A copy is needed of each line in the records that has the word "navigation".
***** DATASET RECORDS *****
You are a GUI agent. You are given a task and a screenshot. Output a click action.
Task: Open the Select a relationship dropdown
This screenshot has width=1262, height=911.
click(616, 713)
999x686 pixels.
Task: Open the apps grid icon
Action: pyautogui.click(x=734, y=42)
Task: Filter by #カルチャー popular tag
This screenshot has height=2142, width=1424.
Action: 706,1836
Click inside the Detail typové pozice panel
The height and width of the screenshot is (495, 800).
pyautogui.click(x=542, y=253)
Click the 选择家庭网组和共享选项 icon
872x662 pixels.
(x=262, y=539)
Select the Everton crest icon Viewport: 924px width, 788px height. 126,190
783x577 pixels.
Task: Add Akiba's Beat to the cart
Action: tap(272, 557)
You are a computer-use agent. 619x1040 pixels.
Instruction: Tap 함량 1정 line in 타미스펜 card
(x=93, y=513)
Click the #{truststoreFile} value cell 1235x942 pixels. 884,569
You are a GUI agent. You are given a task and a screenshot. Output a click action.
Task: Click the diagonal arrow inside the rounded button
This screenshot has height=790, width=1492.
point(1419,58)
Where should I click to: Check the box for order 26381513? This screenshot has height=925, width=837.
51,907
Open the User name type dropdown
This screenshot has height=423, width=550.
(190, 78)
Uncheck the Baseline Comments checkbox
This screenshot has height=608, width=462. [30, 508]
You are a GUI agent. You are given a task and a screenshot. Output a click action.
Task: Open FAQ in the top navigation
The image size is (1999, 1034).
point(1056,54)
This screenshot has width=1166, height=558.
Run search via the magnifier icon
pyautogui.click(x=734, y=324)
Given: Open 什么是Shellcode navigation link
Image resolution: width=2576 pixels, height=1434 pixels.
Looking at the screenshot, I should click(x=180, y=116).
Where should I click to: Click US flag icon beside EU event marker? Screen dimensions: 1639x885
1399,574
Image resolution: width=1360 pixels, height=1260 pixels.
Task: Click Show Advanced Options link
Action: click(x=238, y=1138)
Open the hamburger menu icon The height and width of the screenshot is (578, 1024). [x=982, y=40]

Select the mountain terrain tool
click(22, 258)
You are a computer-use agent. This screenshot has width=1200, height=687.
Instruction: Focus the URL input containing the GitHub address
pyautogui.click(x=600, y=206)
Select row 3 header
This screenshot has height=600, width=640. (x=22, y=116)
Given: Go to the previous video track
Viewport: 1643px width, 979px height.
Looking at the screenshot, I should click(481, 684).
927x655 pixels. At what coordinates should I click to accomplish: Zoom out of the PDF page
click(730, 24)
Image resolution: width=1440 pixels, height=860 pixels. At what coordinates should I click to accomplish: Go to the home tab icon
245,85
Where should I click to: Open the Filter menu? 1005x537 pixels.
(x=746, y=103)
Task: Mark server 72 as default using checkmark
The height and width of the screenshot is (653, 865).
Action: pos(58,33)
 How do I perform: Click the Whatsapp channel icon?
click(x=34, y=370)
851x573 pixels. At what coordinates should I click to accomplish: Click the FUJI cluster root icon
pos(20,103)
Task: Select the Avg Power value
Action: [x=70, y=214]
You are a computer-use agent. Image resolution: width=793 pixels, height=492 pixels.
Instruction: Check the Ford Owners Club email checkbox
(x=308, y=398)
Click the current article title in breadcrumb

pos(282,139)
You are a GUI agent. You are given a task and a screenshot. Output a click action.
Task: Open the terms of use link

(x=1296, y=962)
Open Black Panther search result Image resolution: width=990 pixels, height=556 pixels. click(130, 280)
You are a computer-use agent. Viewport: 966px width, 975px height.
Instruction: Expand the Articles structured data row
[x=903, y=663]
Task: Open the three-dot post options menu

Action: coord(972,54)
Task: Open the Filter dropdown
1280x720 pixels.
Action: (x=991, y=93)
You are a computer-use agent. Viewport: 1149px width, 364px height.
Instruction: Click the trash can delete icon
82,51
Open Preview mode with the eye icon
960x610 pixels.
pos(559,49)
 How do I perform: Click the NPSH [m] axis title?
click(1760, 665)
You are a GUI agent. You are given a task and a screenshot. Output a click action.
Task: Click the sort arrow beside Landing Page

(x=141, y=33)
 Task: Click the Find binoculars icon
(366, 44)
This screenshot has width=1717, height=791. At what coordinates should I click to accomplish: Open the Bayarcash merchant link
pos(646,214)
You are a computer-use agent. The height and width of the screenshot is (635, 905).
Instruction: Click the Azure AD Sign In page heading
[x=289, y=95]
*****
SOLUTION TO THE EXERCISE -
Task: Open FAQ in the top navigation
Given: Open 什么是Shellcode navigation link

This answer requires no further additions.